I've always had a creative impulse. Whenever a really cool idea bites me, usually in the form of a mental image, I want to put it onto paper or a computer file. Writing and drawing have been my main outlets for my creativity throughout my life.


----------



## Motley (Sep 14, 2012)

I get a thrill from experiencing the stories that pop into my head. I enjoy the process of sitting down and typing them out and playing with language to make it effective.

I also love it when people tell me I'm good and they want to read more.


----------



## CupofJoe (Sep 14, 2012)

thedarknessrising said:


> I started writing after reading Christopher Paolini's _Inheritance Cycle_. I wrote him a letter, praising the series, and asking for advice on writing, and he wrote back. Without that letter, or those books, I probably wouldn't be as serious of a writer as I am now.

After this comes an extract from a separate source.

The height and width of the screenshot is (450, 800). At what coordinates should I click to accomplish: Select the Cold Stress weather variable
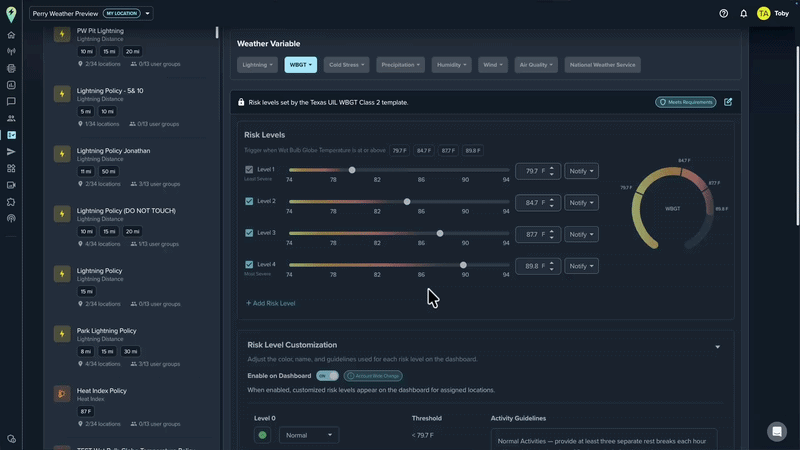coord(346,65)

Getting a letter back from an author is great. I got David Gemmel to sign a really battered copy of _Legend_ for me at a signing for a new book.
I write because I get images stuck in my head. I write them down until I can thread them together to form a story. Sometimes it works and sometimes I have a daliesque mishmash that would make Hunter S Thompson proud. Then I start again...


----------



## Penpilot (Sep 14, 2012)

I like asking what if? It's something I've been doing since forever. Since nobody else is going to answer my what if question, I figure I'd do it myself because I really like knowing.


----------



## SlimShady (Sep 14, 2012)

I write, because I feel that my stories need to be shared with the world.  I believe that other people would enjoy them and that it is my destiny.  I want to leave behind something for people too look at when I'm gone.


----------



## MariMidnight (Sep 30, 2012)

I have panic disorder with agoraphobia, am also depressive and have ADD.  It's a fun time up in my head! LOL I write because when I don't write, the depression gets worse. Also, you don't want me to get bored _and_ restless; that's when things around me tend to go BOOM! :bounce: Too, writing allows me to get some of the stuff out of my head out of my head -- the quieter it is up there, the better it is for me; too much noise makes me insane and prone to insomnia.


----------



## Feo Takahari (Sep 30, 2012)

I entered an erotic fiction contest on impulse, and though the contest was cancelled, I posted the story on Literotica. It received an Editor's Choice award, and a lot of people requested that I write more. I'm not used to getting that level of adulation for anything, and I wanted to get it again.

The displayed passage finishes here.